Directions for this task> Going line by line through the entries below, count those that contain "agent". Give the number by itself.

Items listed in a dataset
★ ★ ★ ★

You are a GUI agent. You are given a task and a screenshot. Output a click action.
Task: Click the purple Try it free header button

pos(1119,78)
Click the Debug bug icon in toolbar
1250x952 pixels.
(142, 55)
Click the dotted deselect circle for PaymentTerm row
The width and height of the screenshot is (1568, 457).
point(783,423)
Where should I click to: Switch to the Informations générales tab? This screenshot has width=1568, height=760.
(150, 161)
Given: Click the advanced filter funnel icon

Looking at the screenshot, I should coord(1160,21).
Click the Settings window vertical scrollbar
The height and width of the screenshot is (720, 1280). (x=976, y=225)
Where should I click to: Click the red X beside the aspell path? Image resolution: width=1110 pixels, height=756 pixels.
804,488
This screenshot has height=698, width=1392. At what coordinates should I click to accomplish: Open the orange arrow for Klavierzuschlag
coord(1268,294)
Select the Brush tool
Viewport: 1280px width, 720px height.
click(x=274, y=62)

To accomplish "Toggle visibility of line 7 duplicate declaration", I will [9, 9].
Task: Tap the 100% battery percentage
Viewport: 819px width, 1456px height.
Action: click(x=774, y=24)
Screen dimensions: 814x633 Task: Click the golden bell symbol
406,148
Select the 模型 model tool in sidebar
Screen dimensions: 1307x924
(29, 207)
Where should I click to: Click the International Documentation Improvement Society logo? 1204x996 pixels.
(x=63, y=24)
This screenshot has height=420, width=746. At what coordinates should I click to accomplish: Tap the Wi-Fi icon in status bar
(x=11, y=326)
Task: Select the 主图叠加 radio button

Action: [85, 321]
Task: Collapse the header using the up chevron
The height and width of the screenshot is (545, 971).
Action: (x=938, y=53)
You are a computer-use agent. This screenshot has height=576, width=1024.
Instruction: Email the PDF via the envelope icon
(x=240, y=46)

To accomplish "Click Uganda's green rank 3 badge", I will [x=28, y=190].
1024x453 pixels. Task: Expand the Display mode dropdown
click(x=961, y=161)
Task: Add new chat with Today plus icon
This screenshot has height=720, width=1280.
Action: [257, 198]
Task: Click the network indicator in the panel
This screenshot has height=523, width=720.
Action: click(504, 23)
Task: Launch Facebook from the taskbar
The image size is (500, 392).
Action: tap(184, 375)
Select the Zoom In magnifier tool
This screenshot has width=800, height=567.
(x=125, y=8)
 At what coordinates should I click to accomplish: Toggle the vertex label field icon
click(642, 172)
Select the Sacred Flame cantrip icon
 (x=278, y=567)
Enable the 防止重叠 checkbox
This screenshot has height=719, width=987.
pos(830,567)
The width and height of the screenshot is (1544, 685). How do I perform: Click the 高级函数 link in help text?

★ ★ ★ ★

Problem solution> 2